SCHRIFTLICHE AUFGABE: Gib die Zeilen des Materials von der Zeile mit „The image size is (1138, 609).“ bis zur Zeile mit „Action: pos(1055,42)“ einschließlich vollständig wieder, auch die Aufforderungen. Multipliziere dabei jede Zahl in den Antworten (Koordinaten und die dort genannten Maße) mit 2,25 und runde auf ganze Zahlen, wobei Halbe aufgerundet werden.

ÜBUNGSDATEN:
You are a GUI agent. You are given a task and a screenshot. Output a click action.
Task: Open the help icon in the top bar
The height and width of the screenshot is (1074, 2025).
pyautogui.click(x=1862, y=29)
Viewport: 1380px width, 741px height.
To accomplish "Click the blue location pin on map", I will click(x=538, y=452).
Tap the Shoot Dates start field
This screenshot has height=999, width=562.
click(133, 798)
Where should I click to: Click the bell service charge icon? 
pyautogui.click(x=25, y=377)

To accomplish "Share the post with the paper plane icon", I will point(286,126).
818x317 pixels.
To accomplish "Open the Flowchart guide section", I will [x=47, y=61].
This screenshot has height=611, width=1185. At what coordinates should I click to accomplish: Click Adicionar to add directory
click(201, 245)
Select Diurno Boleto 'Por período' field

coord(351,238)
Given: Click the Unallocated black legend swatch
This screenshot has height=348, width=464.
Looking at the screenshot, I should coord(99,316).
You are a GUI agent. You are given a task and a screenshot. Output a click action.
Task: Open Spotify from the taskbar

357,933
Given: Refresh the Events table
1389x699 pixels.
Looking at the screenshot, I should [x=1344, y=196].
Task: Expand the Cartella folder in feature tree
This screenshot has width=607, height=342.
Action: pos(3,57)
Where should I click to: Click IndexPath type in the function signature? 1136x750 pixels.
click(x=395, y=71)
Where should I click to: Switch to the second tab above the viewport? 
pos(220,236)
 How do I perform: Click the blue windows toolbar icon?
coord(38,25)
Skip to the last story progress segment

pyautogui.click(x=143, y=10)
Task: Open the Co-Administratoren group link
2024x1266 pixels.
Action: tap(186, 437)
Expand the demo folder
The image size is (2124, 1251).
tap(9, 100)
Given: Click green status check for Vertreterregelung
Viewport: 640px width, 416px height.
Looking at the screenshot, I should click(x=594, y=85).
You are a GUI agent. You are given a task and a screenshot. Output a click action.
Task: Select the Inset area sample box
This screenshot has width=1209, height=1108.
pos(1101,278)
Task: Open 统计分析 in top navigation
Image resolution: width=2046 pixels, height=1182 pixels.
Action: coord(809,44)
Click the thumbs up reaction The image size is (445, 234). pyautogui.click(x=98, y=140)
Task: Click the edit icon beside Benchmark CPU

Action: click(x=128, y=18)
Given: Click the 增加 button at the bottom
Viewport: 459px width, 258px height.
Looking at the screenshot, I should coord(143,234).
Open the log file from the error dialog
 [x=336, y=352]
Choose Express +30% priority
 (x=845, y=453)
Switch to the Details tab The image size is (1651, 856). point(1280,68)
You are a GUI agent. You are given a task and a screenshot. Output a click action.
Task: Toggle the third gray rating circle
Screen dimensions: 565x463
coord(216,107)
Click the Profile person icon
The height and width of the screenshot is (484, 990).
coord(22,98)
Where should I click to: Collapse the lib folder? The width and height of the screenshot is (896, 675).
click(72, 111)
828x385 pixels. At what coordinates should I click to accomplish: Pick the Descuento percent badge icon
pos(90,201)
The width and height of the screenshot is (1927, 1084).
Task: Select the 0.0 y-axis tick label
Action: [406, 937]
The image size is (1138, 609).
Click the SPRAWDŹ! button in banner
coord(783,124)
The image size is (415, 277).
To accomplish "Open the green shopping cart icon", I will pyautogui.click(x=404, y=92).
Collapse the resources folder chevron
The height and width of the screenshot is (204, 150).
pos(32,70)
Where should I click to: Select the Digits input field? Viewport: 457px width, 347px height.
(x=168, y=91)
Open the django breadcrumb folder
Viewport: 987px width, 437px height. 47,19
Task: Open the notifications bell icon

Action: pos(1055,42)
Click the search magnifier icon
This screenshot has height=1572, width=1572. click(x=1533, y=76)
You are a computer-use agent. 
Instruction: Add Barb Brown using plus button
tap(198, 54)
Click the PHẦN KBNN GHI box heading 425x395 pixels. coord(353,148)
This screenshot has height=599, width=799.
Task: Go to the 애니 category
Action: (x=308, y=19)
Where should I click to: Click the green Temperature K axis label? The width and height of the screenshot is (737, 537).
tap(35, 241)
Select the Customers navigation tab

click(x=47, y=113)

ERGEBNIS SIEHE UNTEN:
The image size is (1138, 609).
Click the SPRAWDŹ! button in banner
coord(1762,279)
The image size is (415, 277).
To accomplish "Open the green shopping cart icon", I will pyautogui.click(x=909, y=207).
Collapse the resources folder chevron
The height and width of the screenshot is (204, 150).
pos(72,158)
Where should I click to: Select the Digits input field? Viewport: 457px width, 347px height.
(x=378, y=205)
Open the django breadcrumb folder
Viewport: 2221px width, 983px height. 106,43
Task: Open the notifications bell icon

Action: pos(2374,95)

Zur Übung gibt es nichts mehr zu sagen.